### What you are asked to do
Copy the records below line for line, exactly as they appear.

### Listing
---*---

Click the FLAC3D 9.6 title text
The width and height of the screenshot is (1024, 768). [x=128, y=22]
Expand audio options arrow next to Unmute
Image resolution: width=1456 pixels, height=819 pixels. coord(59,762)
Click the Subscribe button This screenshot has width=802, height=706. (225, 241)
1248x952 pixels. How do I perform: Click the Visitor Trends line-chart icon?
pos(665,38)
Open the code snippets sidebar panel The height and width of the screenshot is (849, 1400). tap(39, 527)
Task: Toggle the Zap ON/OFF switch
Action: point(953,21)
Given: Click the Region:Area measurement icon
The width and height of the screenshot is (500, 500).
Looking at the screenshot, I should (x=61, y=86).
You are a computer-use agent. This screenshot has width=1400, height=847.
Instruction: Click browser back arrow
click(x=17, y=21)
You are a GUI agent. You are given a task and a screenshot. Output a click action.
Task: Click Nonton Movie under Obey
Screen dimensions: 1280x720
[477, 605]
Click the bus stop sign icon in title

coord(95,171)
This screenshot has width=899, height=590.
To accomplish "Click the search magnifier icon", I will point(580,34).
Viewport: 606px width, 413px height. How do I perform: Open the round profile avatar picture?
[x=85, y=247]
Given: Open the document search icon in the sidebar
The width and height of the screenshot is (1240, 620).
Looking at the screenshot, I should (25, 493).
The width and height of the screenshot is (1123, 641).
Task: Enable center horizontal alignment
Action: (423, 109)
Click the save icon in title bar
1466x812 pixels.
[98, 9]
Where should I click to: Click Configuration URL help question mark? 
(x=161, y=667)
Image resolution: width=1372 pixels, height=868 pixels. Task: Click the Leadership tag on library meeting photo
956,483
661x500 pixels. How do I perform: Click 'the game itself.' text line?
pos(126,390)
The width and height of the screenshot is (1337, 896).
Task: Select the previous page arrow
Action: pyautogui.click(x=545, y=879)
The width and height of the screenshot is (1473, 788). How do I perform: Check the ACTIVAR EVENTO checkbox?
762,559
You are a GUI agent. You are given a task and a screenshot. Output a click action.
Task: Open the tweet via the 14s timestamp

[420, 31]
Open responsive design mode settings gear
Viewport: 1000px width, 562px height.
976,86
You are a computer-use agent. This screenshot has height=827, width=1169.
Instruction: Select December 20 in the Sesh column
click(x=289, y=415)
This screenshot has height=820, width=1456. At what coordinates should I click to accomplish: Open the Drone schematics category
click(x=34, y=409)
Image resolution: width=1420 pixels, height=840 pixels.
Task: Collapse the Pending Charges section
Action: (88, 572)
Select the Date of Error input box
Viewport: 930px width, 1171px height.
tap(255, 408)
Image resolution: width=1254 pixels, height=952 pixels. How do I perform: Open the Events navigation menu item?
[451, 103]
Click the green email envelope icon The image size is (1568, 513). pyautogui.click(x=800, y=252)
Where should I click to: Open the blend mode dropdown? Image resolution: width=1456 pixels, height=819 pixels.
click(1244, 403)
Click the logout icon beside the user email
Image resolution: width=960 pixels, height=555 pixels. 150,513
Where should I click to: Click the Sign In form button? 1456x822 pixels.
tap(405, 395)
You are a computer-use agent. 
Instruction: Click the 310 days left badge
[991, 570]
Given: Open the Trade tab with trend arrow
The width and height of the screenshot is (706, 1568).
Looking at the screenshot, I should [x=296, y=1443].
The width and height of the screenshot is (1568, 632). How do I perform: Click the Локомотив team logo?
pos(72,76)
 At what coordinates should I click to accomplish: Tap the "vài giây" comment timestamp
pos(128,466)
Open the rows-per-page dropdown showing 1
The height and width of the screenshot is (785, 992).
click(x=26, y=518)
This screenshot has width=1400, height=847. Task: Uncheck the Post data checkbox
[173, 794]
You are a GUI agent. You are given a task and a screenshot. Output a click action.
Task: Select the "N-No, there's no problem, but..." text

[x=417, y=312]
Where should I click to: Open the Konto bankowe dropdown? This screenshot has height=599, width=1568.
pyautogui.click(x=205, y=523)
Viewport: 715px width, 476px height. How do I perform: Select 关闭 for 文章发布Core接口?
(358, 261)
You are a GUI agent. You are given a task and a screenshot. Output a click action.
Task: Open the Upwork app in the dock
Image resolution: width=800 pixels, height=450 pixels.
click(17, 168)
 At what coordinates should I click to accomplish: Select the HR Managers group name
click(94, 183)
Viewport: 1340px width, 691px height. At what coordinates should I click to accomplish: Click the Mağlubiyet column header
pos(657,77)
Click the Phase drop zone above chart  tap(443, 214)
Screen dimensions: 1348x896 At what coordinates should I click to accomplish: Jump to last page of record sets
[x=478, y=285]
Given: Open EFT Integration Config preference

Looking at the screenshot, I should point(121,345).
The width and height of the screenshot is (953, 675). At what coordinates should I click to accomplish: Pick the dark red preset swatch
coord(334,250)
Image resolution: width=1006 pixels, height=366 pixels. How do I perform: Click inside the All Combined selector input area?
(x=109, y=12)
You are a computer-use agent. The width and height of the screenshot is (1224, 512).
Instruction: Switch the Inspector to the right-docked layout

---*---

### The solution
Click the FLAC3D 9.6 title text
The width and height of the screenshot is (1024, 768). [x=128, y=22]
Expand audio options arrow next to Unmute
Image resolution: width=1456 pixels, height=819 pixels. coord(59,762)
Click the Subscribe button This screenshot has width=802, height=706. (225, 241)
1248x952 pixels. How do I perform: Click the Visitor Trends line-chart icon?
pos(665,38)
Open the code snippets sidebar panel The height and width of the screenshot is (849, 1400). tap(39, 527)
Task: Toggle the Zap ON/OFF switch
Action: point(953,21)
Given: Click the Region:Area measurement icon
The width and height of the screenshot is (500, 500).
Looking at the screenshot, I should (x=61, y=86).
You are a computer-use agent. This screenshot has width=1400, height=847.
Instruction: Click browser back arrow
click(x=17, y=21)
You are a GUI agent. You are given a task and a screenshot. Output a click action.
Task: Click Nonton Movie under Obey
Screen dimensions: 1280x720
[477, 605]
Click the bus stop sign icon in title

coord(95,171)
This screenshot has width=899, height=590.
To accomplish "Click the search magnifier icon", I will point(580,34).
Viewport: 606px width, 413px height. How do I perform: Open the round profile avatar picture?
[x=85, y=247]
Given: Open the document search icon in the sidebar
The width and height of the screenshot is (1240, 620).
Looking at the screenshot, I should (25, 493).
The width and height of the screenshot is (1123, 641).
Task: Enable center horizontal alignment
Action: (423, 109)
Click the save icon in title bar
1466x812 pixels.
[98, 9]
Where should I click to: Click Configuration URL help question mark? 
(x=161, y=667)
Image resolution: width=1372 pixels, height=868 pixels. Task: Click the Leadership tag on library meeting photo
956,483
661x500 pixels. How do I perform: Click 'the game itself.' text line?
pos(126,390)
The width and height of the screenshot is (1337, 896).
Task: Select the previous page arrow
Action: pyautogui.click(x=545, y=879)
The width and height of the screenshot is (1473, 788). How do I perform: Check the ACTIVAR EVENTO checkbox?
762,559
You are a GUI agent. You are given a task and a screenshot. Output a click action.
Task: Open the tweet via the 14s timestamp

[420, 31]
Open responsive design mode settings gear
Viewport: 1000px width, 562px height.
976,86
You are a computer-use agent. This screenshot has height=827, width=1169.
Instruction: Select December 20 in the Sesh column
click(x=289, y=415)
This screenshot has height=820, width=1456. At what coordinates should I click to accomplish: Open the Drone schematics category
click(x=34, y=409)
Image resolution: width=1420 pixels, height=840 pixels.
Task: Collapse the Pending Charges section
Action: (88, 572)
Select the Date of Error input box
Viewport: 930px width, 1171px height.
tap(255, 408)
Image resolution: width=1254 pixels, height=952 pixels. How do I perform: Open the Events navigation menu item?
[451, 103]
Click the green email envelope icon The image size is (1568, 513). pyautogui.click(x=800, y=252)
Where should I click to: Open the blend mode dropdown? Image resolution: width=1456 pixels, height=819 pixels.
click(1244, 403)
Click the logout icon beside the user email
Image resolution: width=960 pixels, height=555 pixels. 150,513
Where should I click to: Click the Sign In form button? 1456x822 pixels.
tap(405, 395)
You are a computer-use agent. 
Instruction: Click the 310 days left badge
[991, 570]
Given: Open the Trade tab with trend arrow
The width and height of the screenshot is (706, 1568).
Looking at the screenshot, I should [x=296, y=1443].
The width and height of the screenshot is (1568, 632). How do I perform: Click the Локомотив team logo?
pos(72,76)
 At what coordinates should I click to accomplish: Tap the "vài giây" comment timestamp
pos(128,466)
Open the rows-per-page dropdown showing 1
The height and width of the screenshot is (785, 992).
click(x=26, y=518)
This screenshot has width=1400, height=847. Task: Uncheck the Post data checkbox
[173, 794]
You are a GUI agent. You are given a task and a screenshot. Output a click action.
Task: Select the "N-No, there's no problem, but..." text

[x=417, y=312]
Where should I click to: Open the Konto bankowe dropdown? This screenshot has height=599, width=1568.
pyautogui.click(x=205, y=523)
Viewport: 715px width, 476px height. How do I perform: Select 关闭 for 文章发布Core接口?
(358, 261)
You are a GUI agent. You are given a task and a screenshot. Output a click action.
Task: Open the Upwork app in the dock
Image resolution: width=800 pixels, height=450 pixels.
click(17, 168)
 At what coordinates should I click to accomplish: Select the HR Managers group name
click(94, 183)
Viewport: 1340px width, 691px height. At what coordinates should I click to accomplish: Click the Mağlubiyet column header
pos(657,77)
Click the Phase drop zone above chart  tap(443, 214)
Screen dimensions: 1348x896 At what coordinates should I click to accomplish: Jump to last page of record sets
[x=478, y=285]
Given: Open EFT Integration Config preference

Looking at the screenshot, I should point(121,345).
The width and height of the screenshot is (953, 675). At what coordinates should I click to accomplish: Pick the dark red preset swatch
coord(334,250)
Image resolution: width=1006 pixels, height=366 pixels. How do I perform: Click inside the All Combined selector input area?
(x=109, y=12)
You are a computer-use agent. The width and height of the screenshot is (1224, 512).
Instruction: Switch the Inspector to the right-docked layout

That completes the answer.